### TASK TO COMPLETE
Would you count how many lines of the entries below include the word "agent"? Give nothing but the number.

Stored data entries:
--------------------
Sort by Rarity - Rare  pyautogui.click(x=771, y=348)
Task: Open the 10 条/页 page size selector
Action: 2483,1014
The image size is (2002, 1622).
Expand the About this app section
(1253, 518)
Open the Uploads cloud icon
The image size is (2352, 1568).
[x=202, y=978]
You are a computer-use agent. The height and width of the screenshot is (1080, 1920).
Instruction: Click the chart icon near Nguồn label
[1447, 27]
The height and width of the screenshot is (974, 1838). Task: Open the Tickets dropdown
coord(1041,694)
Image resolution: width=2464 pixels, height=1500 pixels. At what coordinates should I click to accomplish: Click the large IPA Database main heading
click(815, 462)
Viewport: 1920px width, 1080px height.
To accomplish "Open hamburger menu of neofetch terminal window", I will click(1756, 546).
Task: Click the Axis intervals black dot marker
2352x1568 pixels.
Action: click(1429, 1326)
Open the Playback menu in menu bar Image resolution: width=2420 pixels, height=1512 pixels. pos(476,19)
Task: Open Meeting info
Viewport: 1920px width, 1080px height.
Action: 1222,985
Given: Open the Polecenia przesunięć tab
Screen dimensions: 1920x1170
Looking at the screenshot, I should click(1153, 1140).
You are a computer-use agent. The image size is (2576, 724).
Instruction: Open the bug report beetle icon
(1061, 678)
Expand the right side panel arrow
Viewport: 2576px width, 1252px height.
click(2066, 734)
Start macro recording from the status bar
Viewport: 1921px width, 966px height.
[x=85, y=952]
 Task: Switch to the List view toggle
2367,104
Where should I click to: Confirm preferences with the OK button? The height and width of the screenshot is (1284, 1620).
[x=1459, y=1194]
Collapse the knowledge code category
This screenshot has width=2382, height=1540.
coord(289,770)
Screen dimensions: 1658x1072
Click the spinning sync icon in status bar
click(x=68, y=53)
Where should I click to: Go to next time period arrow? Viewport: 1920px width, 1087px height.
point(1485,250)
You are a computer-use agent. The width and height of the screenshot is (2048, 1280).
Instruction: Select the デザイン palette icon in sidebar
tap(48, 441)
--------------------
### OUTPUT
3